I often walk to the perimeter of Recovery, my toes inches from the boundary line. I try to challenge myself and step beyond it, out of my comfort zone: have carrot instead of celery; have a little dressing on a salad; eat the walnuts sporting the label “eat me”.
Too often I lift my foot, and look up to see a nameless, faceless creature lurking in the shadows. I run to safety, leaving Little Miss Ellie screaming in counterpoint with the shrill cackling of Anonymous.

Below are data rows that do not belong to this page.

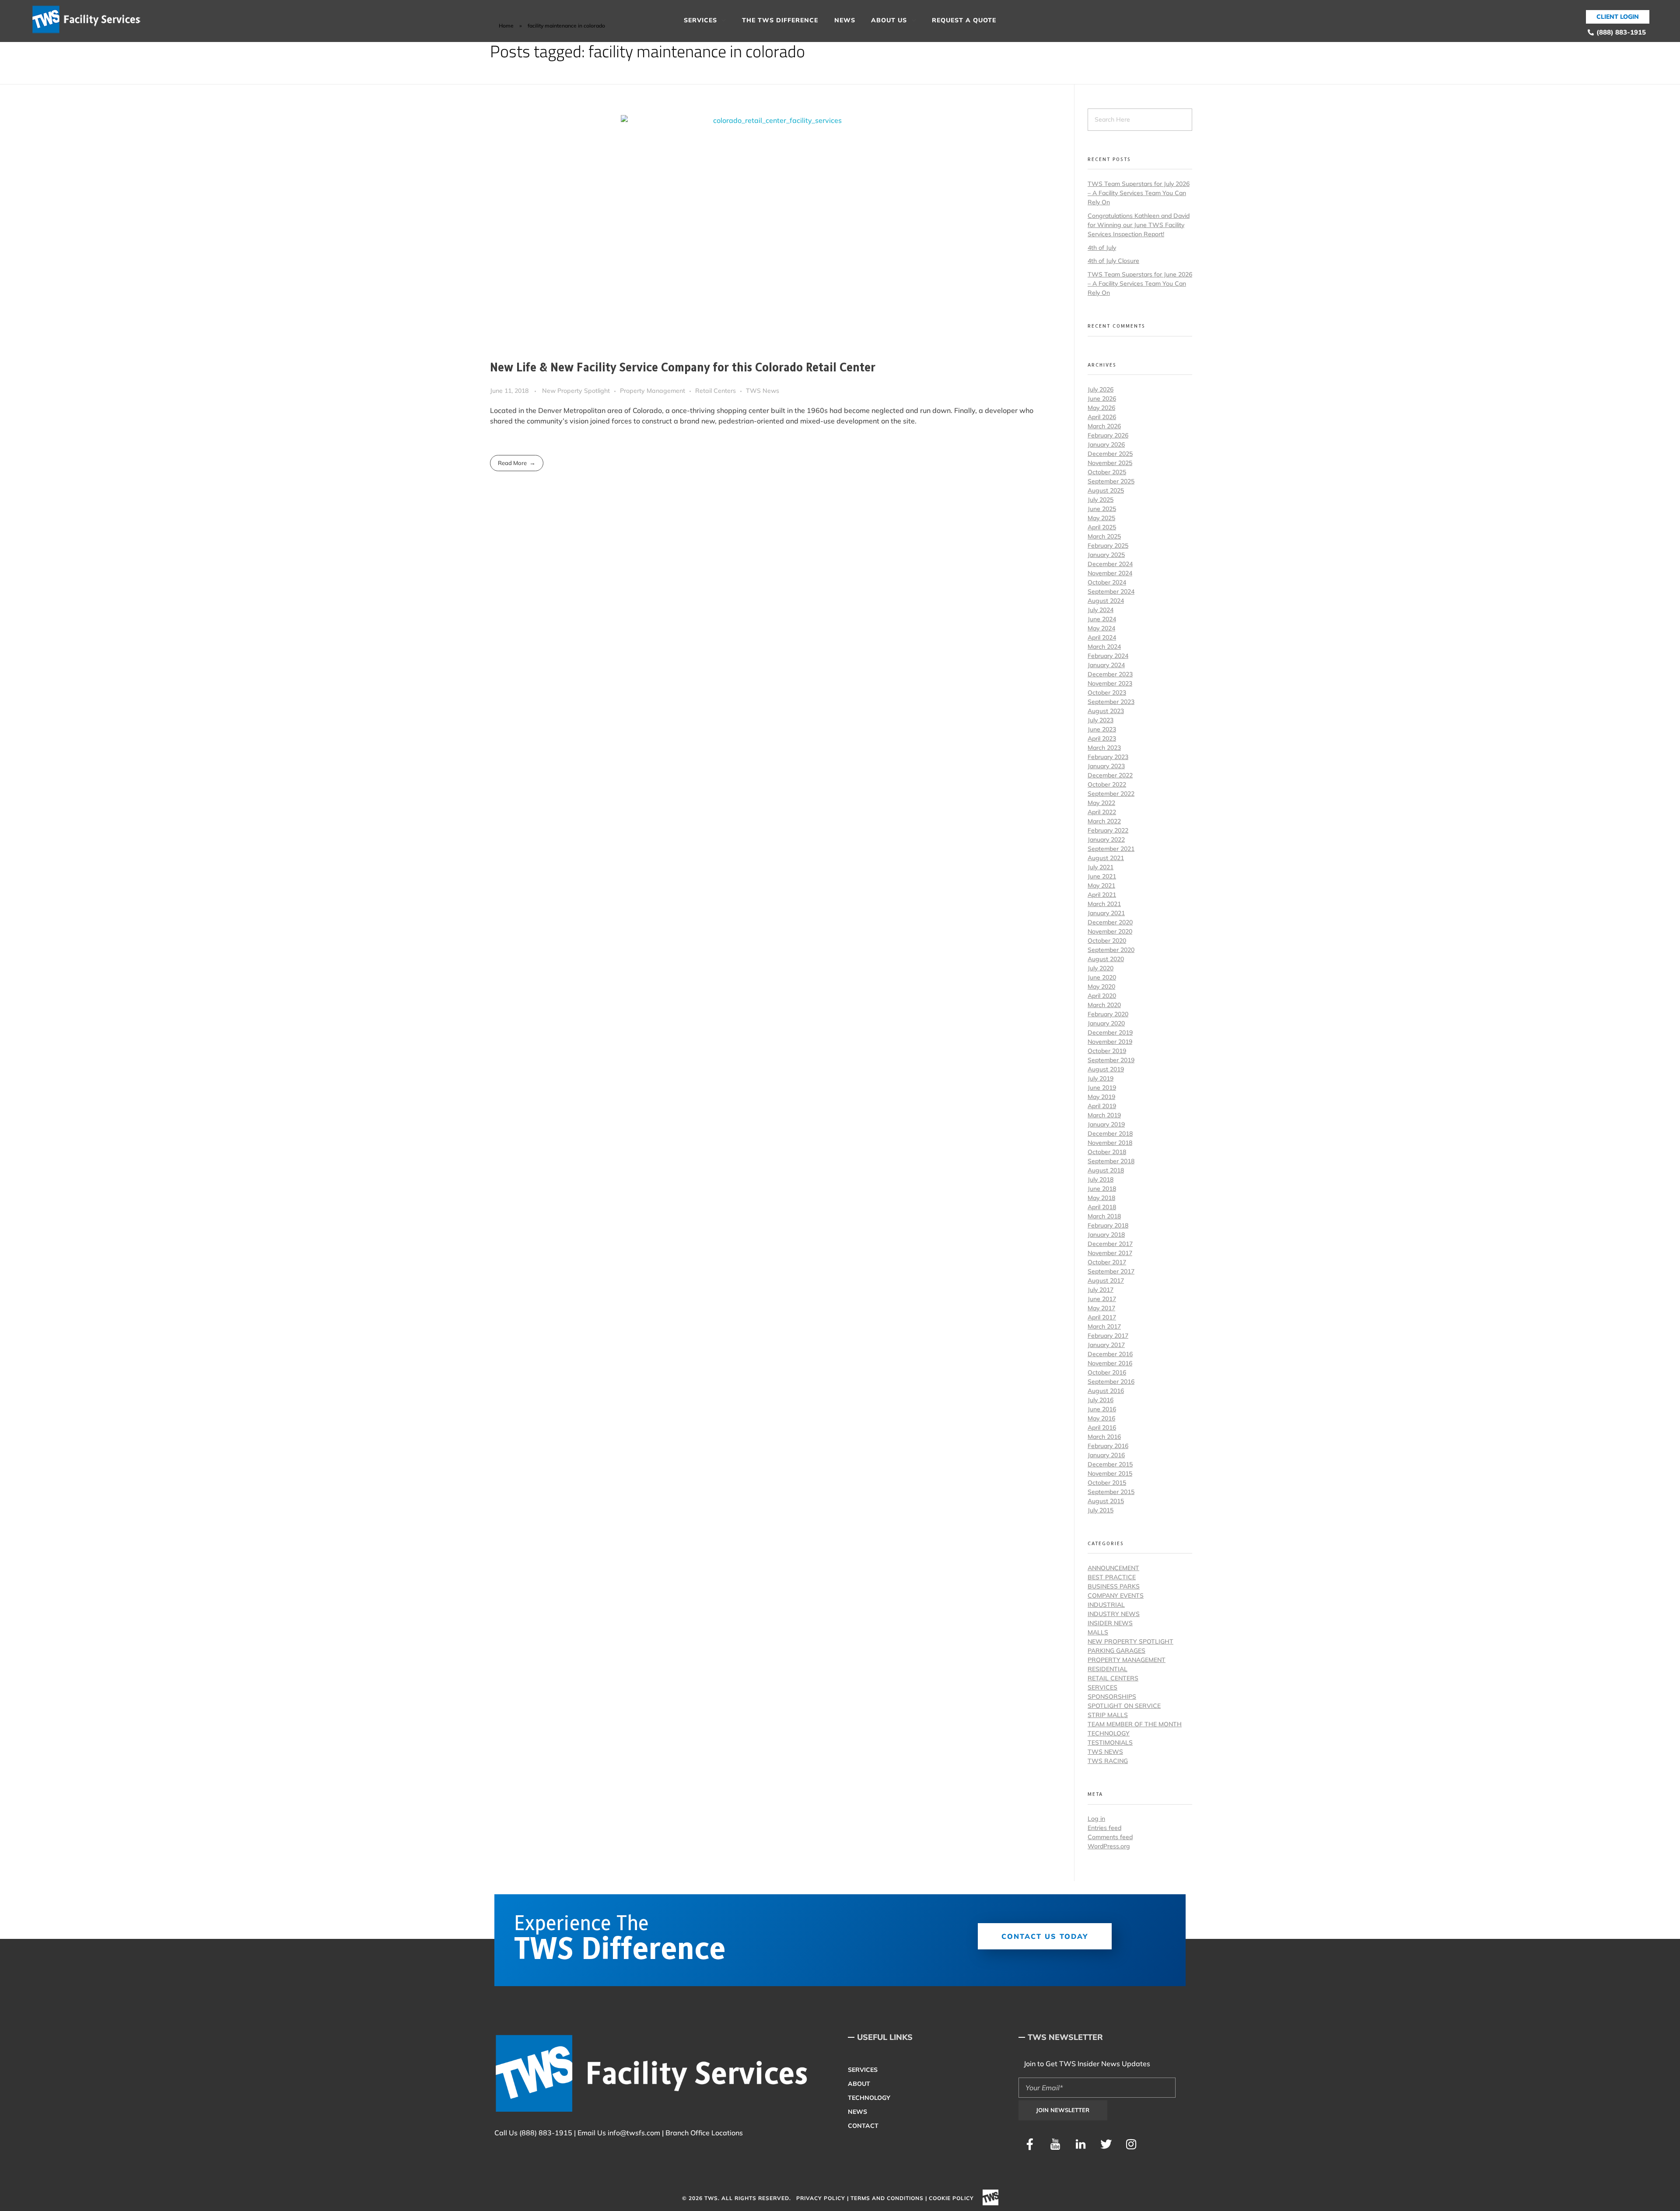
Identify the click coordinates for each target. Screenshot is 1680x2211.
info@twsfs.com (634, 2132)
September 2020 (1111, 950)
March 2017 (1104, 1326)
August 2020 (1106, 959)
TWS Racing (1108, 1761)
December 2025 (1110, 454)
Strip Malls (1108, 1715)
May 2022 (1101, 803)
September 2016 (1111, 1381)
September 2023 (1111, 702)
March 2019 (1104, 1115)
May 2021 (1101, 885)
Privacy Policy (820, 2198)
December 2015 (1110, 1464)
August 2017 (1106, 1280)
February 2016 (1108, 1446)
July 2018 (1100, 1179)
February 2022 (1108, 830)
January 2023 (1106, 766)
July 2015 (1100, 1510)
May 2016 (1101, 1418)
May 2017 (1101, 1308)
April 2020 (1102, 996)
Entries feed (1104, 1828)
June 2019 (1102, 1088)
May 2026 (1101, 408)
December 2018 (1110, 1133)
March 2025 (1104, 536)
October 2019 (1107, 1051)
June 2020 (1102, 977)
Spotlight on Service (1124, 1706)
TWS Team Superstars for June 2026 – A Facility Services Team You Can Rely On (1140, 283)
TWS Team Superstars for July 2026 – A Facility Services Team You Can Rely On (1139, 193)
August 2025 (1106, 490)
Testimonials (1110, 1742)
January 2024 (1106, 665)
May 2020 (1101, 986)
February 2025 (1108, 545)
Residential (1107, 1669)
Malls (1098, 1632)
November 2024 (1110, 573)
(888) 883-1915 (545, 2132)
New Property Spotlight (576, 391)
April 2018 (1102, 1207)
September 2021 (1111, 849)
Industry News (1114, 1614)
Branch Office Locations (704, 2132)
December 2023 (1110, 674)
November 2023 (1110, 683)
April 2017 (1102, 1317)
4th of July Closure (1113, 261)
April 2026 (1102, 417)
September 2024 (1111, 591)
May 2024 (1101, 628)
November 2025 (1110, 463)
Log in (1096, 1819)
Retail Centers (715, 391)
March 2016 (1104, 1437)
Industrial (1106, 1605)
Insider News (1110, 1623)
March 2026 (1104, 426)
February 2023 (1108, 757)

She is always watching me.
I never thought I’d come face to face with that child catcher.
I may not believe I have a right to my body: but I know Anonymous certainly doesn’t. Nor does anyone else, I’ve recently realised.
It is childlike not to share: not childish.
I have to look to a life outside of recovery, for the good things that will come with hard work.
Being warm; sex; socialising; wearing a bra again; periods.
The absence of bloating and farting and burping: the symphony of a dormant metabolism.
A* for effort I hope. My attainment may be questionable, but small changes are being noticed. I haven’t felt anxious around other people’s food recently: I even washed up someone else’s plate without thinking of the calories diffusing through my skin from the smell of it.
My grades have stagnated at 40kg. BMI 13.2.
I am failing on paper but thriving in the playground. Good news: my heart rate is up to 50 bpm!!
I look for a line each day, and when I see Little Miss Ellie beckoning yonder, I breach it. Then the boundary moves: a new day and a new challenge.
I am being watched by a child catcher. She can only whisper from the shadows: in the end, it’s my choice if I choose to listen to her.